Hoeneß kritisiert zu kurze Pause und lobt die Spieler
Erfolgsserie mit sieben Spielen ohne Niederlage beflügelt die VfL-Mannschaft
MÖNCHENGLADBACH. Vor der Partie bei Borussia Mönchengladbach waren die Verantwortlichen des Fußball-Bundesligisten VfL Wolfsburg nicht gerade gut gelaunt. Grund für die Verstimmung war, dass die Partie nur 42 Stunden nach der Europa-Liga-Partie des VfL bei Rubin Kasan stattfand.
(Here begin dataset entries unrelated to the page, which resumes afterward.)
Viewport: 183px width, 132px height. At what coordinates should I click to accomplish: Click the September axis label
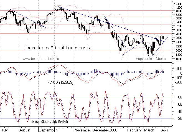pos(47,129)
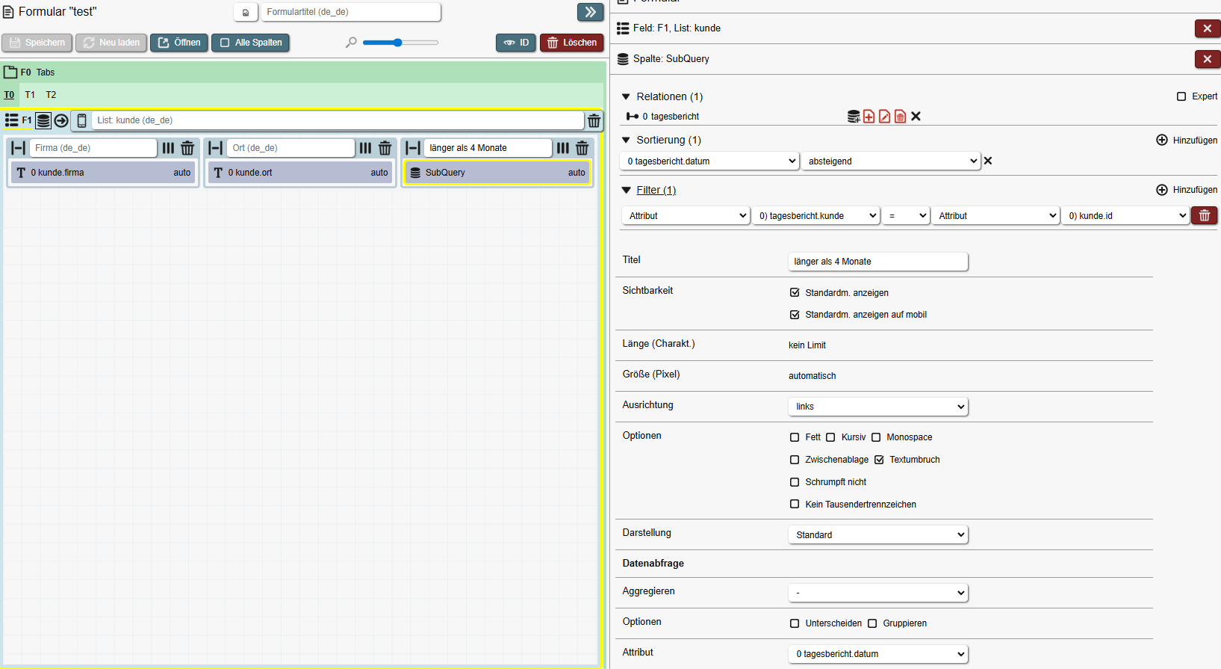Open the Ausrichtung dropdown showing links
The height and width of the screenshot is (669, 1221).
[877, 407]
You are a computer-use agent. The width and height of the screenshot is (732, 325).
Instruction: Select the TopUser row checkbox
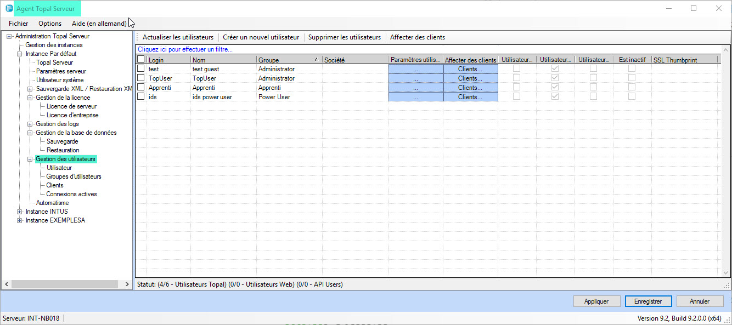point(141,78)
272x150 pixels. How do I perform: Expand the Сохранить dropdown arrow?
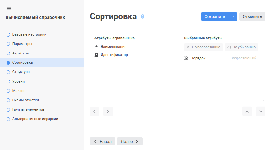coord(233,17)
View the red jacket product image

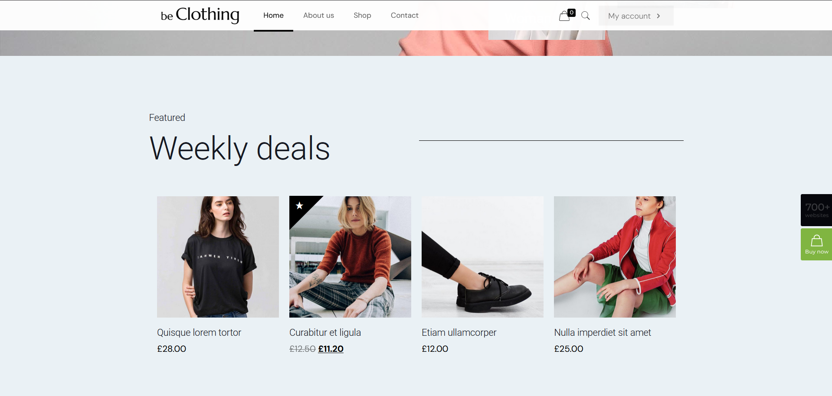click(x=615, y=256)
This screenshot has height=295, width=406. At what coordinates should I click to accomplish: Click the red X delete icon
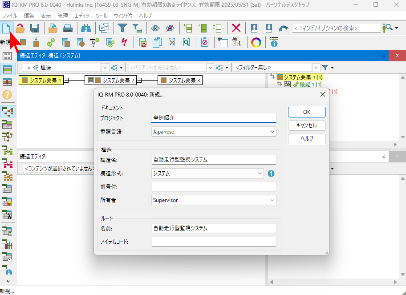click(x=236, y=28)
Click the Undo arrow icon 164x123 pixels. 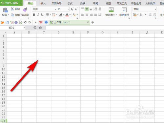pyautogui.click(x=25, y=22)
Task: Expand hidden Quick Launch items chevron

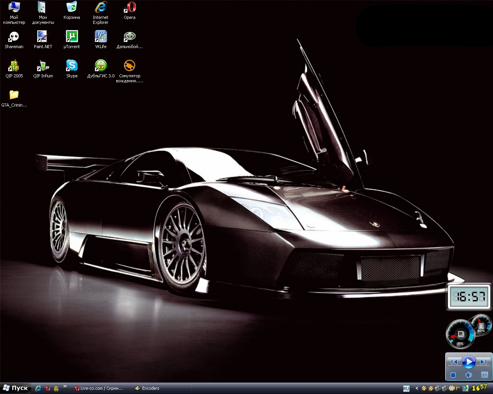Action: 65,386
"Es geht nicht um den VfL Wolfsburg allein. Es ist egal, wen es trifft", ärgert sich Wolfsburgs Manager Dieter Hoeneß über die im Fernsehvertrag festgeschriebene Regelung, dass es in der gesamten Saison nur fünf Sonntage mit drei Spielen geben darf. Diese sind aufgebraucht, weshalb gestern nur der Hamburger SV und Werder Bremen in den Genuss eines Sonntagsspieles kamen.
Hoeneß hofft auf eine schnelle Änderung. "Es kann nicht sein, dass man die Vereine, die Deutschland international vertreten, auch noch bestraft", erklärt der VfL-Manager, dem es nicht um ein schlechtes Ergebnis, sondern um die größere Verletzungsgefahr nach solch kurzen Pausen geht. "Es gibt Mikroverletzungen, die innerhalb so kurzer Zeit einfach nicht ausheilen können", erklärt Hoeneß und hofft auf Einsicht bei der Liga und den Fernsehanstalten. "Wir müssen darüber reden, ob es in Zukunft Ausnahmeregelungen gibt."
Umso mehr freut es den Manager, dass der VfL die Aufgabe in Mönchengladbach mit einem 4:0-Sieg souverän gemeistert hat. "Diese Energie- und Willensleistung verdient höchsten Respekt. Ich bin stolz auf die Mannschaft. Es ist großartig, was sie geleistet hat", sagt Hoeneß. Dass diese Leistung möglich gemacht wurde, liegt in seinen Augen auch an der Erfolgsserie des VfL, der seit sieben Pflichtspielen ungeschlagen ist. "Klar wird man von solchen Erfolgserlebnissen beflügelt", meint Hoeneß.
Ähnlich sieht es auch Marcel Schäfer. "Es gelingen jetzt Sachen, die lange Zeit nicht gelungen sind. Das hängt viel mit dem Selbstvertrauen zusammen, das wieder da ist", meint der Linksverteidiger. In der Mannschaft habe die kurze Regenerationsphase keine Rolle gespielt. "Es wurde mehr darüber geschrieben, als dass wir uns wirklich darüber aufgeregt haben. Dafür hatten wir auch gar nicht die Zeit. Natürlich war es keine ideale Situation, aber wir haben sie angenommen."
Auch Alexander Madlung fühlte sich nach der Partie in Gladbach nicht schlapp. "Bei mir ging es. Wir haben den Ball gut laufen lassen und es Gladbach schwer gemacht", meint er. Verteidigerkollege Schäfer ergänzt: "Es war von der ersten bis zur letzten Minute sehr ordentlich. Kräftemäßig waren wir überlegen." Daraus zieht der Nationalspieler seine ganz eigenen Schlüsse. "Vielleicht ist es für uns immer besser, wenn wir auch in der Woche spielen", meint er mit Blick auf die drei Auftritte des VfL in der Europa-Liga. Die folgenden Bundesligapartien wurden alle gewonnen.